Ask HN: What to do about unreasonable organizations? - ndx

I'm trying to organize an event at a certain university. However, to host most events, every club needs to go through a dragged out, tumultuous process with the Student Council. Luckily, what I was trying to do was OK by their rules, and didn't have to be cleared. <p>Being civil, I emailed them, asking for a schedule, so my event wouldn't collide with theirs. My email was passed around to 5 different people, and eventually one of the VPs of the Student Council sent me an response, threatening me, telling me not to host the event without going through their elongated procedures (even though by THEIR regulations, I didn't have to). <p>This organization doesn't run very smoothly, and <i>no one</i> outside the council likes dealing with them. Everyone thinks it's a pain, and half the time, they're not even sure where to direct an issue. Unfortunately, the university itself doesn't want to address the problem, since the council is its own entity.<p>I may have overreacted a little bit, and I've considered legal action, and even causing a big (legal of course) mess. However, I need a reality check. When faced with a similar situation, what would you all do? <p>I know I should pick my battles, but they're essentially strong-arming every student - and that's not fair. If I make a mess now, it's going to impact the organization, school, and myself negatively. However, it might mean some changes are made, and students in the future won't have to deal with this. If I let it go, nothing changes. Unlike companies, this organization can't really fail on its own.<p>What's the <i>right</i> thing to do here?
======
oceanehb
I'm not going to tell you what the right thing to do is, but what the most
practical thing to do is. The 2 don't always coincide.

Without knowing what type of event you are holding, I would err on the side of
caution and simply go through their process. Lest you want to get into a
potential legal battle, which I'm assuming you don't. Yes, you may be able to
create change in the system by fighting. However, on the negative side, you
may end up hampering your own progress. It's a decision you have to weigh.

Another way to maneouver the situation is to try to meet the organizers in
person with an open mindset and see if you can negotiate something. Try to
understand their mindset and see if there's an opening in their thinking.
Finding common ground is usually the first step to agreement.

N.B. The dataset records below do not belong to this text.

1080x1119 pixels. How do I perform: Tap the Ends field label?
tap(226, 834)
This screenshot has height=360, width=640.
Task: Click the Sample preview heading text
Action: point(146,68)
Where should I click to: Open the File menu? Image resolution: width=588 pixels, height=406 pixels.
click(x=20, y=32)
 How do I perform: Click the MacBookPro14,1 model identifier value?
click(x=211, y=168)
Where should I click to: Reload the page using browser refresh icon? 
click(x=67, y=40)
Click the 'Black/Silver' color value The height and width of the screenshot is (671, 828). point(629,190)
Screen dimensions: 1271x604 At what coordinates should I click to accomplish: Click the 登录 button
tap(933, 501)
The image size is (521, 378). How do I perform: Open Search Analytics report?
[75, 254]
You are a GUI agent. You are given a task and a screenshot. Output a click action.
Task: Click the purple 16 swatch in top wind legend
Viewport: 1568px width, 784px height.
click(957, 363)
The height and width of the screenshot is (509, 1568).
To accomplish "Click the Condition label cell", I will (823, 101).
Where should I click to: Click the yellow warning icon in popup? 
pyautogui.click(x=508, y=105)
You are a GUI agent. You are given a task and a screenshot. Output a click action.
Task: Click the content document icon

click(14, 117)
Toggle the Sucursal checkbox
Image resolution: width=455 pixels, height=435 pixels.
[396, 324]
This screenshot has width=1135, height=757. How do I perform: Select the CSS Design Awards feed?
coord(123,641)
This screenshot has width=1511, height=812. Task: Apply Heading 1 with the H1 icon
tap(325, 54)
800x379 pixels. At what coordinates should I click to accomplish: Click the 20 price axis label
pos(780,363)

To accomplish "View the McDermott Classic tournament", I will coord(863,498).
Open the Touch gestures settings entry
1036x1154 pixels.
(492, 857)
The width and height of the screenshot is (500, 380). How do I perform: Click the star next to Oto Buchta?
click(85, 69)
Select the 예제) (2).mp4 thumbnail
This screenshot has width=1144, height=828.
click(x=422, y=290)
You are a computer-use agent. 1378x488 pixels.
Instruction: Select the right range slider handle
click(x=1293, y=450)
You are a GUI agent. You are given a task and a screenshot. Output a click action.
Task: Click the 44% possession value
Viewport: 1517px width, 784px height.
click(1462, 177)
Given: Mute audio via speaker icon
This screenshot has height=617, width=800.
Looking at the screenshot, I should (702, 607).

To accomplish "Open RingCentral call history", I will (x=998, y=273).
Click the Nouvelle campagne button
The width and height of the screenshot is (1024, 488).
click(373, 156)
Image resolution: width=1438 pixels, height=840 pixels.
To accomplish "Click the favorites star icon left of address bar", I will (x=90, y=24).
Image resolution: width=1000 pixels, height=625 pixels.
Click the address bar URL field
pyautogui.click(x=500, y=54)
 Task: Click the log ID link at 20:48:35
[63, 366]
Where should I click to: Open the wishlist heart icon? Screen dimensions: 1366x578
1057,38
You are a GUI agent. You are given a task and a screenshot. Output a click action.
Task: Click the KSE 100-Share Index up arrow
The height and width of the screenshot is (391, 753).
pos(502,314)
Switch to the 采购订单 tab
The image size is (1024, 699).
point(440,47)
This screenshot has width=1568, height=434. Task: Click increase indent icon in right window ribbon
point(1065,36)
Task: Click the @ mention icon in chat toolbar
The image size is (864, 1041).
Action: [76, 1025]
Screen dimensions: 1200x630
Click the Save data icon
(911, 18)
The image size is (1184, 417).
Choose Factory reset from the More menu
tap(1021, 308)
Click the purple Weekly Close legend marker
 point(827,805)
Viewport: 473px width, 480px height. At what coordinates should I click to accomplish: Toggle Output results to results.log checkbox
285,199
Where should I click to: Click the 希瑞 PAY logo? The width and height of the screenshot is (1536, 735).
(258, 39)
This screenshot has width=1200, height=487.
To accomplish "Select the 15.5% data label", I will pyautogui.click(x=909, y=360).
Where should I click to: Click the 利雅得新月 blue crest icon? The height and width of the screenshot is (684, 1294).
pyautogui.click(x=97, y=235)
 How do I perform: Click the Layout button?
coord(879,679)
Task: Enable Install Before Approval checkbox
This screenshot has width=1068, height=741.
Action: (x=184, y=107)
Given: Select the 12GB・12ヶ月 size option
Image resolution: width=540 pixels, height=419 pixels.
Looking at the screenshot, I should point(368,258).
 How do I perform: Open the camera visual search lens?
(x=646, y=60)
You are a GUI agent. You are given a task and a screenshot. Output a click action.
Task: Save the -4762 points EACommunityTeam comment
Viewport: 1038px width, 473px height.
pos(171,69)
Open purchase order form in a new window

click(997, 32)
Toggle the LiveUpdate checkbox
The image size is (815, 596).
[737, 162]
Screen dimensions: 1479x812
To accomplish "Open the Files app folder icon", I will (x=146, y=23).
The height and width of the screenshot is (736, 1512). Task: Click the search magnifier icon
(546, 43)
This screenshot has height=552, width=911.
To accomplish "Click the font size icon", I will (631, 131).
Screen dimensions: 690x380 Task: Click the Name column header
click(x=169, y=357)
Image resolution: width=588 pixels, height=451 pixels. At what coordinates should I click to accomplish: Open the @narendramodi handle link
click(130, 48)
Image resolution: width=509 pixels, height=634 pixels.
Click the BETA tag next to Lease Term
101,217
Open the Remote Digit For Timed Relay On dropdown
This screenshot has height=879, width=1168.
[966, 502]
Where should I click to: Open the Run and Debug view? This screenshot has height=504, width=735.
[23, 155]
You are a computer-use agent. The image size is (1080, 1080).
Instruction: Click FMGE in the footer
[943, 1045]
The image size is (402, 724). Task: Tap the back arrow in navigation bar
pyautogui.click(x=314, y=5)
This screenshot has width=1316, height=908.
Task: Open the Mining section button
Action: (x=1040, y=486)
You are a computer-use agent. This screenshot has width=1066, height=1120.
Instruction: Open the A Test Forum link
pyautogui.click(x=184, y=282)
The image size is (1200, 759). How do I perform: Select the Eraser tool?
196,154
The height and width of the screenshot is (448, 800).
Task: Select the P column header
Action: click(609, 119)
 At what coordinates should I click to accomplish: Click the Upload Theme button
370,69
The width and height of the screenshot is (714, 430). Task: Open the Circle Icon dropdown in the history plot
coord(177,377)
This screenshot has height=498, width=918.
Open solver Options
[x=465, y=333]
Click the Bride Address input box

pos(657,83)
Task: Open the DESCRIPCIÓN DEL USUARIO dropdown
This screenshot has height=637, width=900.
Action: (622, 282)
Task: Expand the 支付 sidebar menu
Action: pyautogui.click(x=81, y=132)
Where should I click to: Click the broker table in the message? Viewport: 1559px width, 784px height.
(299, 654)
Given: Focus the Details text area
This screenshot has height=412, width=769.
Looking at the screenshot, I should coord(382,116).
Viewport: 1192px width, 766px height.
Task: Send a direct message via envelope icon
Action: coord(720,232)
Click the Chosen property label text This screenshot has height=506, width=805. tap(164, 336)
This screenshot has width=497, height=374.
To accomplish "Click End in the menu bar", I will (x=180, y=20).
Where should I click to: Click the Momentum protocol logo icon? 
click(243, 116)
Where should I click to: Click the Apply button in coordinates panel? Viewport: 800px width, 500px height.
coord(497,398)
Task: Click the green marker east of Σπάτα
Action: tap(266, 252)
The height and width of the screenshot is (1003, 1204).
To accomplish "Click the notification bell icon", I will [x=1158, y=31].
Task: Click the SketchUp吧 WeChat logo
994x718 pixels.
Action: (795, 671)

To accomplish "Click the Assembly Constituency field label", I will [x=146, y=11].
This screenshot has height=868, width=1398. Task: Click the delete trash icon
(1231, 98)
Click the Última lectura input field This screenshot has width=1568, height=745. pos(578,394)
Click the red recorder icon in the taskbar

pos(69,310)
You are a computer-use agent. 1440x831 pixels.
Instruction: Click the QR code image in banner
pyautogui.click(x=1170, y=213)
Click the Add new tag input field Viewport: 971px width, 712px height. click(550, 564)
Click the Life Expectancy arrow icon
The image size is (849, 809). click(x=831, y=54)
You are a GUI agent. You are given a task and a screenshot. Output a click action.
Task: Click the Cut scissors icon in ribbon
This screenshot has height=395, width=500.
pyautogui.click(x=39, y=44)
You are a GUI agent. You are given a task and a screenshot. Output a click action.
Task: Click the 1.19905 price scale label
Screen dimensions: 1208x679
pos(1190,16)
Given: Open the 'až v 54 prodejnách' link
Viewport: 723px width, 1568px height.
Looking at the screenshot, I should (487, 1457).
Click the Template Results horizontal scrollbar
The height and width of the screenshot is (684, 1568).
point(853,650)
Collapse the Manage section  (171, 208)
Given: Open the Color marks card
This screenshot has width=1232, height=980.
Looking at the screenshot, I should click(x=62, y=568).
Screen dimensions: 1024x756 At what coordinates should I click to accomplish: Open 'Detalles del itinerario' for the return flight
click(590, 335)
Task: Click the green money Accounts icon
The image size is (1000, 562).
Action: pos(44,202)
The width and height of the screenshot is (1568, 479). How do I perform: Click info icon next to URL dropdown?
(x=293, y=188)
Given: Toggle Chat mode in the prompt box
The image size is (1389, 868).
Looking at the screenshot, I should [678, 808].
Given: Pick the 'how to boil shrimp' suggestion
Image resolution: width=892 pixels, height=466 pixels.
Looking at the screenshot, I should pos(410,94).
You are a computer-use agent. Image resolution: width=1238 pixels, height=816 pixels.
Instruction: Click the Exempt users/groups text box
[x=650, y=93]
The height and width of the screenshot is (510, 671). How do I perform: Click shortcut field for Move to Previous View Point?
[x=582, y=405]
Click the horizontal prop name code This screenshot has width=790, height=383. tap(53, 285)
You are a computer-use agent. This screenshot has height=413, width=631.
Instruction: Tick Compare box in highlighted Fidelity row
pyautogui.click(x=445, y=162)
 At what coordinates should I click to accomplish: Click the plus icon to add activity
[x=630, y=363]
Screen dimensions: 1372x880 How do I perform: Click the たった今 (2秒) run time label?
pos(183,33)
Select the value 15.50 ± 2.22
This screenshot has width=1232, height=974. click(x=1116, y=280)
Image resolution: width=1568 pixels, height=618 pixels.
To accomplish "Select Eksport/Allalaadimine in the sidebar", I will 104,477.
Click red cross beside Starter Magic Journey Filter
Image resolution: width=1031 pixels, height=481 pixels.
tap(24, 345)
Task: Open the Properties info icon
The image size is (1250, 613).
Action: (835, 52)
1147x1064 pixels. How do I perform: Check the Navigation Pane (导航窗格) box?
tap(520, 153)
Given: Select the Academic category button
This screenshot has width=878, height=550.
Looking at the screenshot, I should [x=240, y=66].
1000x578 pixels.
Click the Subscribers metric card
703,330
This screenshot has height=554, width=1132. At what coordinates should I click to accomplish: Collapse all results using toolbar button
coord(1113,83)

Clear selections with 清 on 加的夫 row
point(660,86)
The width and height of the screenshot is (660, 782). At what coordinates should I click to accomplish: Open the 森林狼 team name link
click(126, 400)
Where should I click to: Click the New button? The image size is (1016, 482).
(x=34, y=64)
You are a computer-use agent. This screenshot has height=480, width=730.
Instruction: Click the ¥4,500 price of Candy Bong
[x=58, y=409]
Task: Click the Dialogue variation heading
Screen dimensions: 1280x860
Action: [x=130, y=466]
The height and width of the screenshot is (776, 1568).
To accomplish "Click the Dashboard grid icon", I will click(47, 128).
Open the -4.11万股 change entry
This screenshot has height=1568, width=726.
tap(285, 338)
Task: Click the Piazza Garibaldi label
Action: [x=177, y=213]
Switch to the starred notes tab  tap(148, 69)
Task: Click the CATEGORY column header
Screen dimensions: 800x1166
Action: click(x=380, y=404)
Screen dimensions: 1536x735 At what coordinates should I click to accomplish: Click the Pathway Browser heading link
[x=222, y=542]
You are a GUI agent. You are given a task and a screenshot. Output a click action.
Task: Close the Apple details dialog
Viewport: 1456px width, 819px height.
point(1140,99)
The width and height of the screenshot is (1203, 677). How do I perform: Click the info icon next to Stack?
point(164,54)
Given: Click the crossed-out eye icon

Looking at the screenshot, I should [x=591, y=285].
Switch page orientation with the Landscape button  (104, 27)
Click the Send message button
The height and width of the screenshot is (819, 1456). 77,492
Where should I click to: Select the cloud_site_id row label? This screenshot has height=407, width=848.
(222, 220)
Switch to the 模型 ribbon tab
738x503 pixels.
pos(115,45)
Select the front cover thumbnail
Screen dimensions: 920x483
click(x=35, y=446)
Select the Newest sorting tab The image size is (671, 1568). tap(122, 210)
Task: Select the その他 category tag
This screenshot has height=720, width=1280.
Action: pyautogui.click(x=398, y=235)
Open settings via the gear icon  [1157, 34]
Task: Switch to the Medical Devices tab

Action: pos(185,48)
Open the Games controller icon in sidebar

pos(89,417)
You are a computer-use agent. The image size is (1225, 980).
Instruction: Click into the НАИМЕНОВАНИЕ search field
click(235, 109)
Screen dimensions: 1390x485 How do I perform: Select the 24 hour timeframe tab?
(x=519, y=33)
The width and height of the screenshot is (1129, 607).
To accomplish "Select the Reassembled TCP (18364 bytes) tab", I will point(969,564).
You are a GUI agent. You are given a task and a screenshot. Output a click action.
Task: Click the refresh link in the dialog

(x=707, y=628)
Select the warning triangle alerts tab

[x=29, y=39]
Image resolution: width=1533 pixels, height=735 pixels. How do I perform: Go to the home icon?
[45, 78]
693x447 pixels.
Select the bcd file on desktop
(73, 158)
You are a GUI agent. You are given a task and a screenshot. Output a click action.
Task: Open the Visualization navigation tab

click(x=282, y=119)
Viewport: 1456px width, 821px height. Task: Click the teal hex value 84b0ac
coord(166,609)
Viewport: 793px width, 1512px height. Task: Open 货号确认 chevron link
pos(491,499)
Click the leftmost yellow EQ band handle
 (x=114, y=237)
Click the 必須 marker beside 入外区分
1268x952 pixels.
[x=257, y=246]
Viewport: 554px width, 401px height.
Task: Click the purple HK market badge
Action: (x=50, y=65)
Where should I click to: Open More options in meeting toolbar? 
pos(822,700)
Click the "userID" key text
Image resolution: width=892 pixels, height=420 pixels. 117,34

I can't fully distill a solution for you without understanding the situation
and players involved, so I can only give practical strategic advise. Hope it
helps. Good luck!

------
chc
Walk up to the student council president, offer to buy him or her coffee, and
calmly explain what you need help with. You'd be amazed what just talking to
people can accomplish.

If that fails and they're just being obstinate, either go through the process
or scrub the event. Either way, then go bug the student council to put
clarifying this rule on their agenda. Governing bodies like that almost
invariably have bylaws that allow you to pester them endlessly. Then it's in
their interest to fix the problem to your satisfaction in order to get you out
of their hair.

But the coffee thing will usually work, in my experience.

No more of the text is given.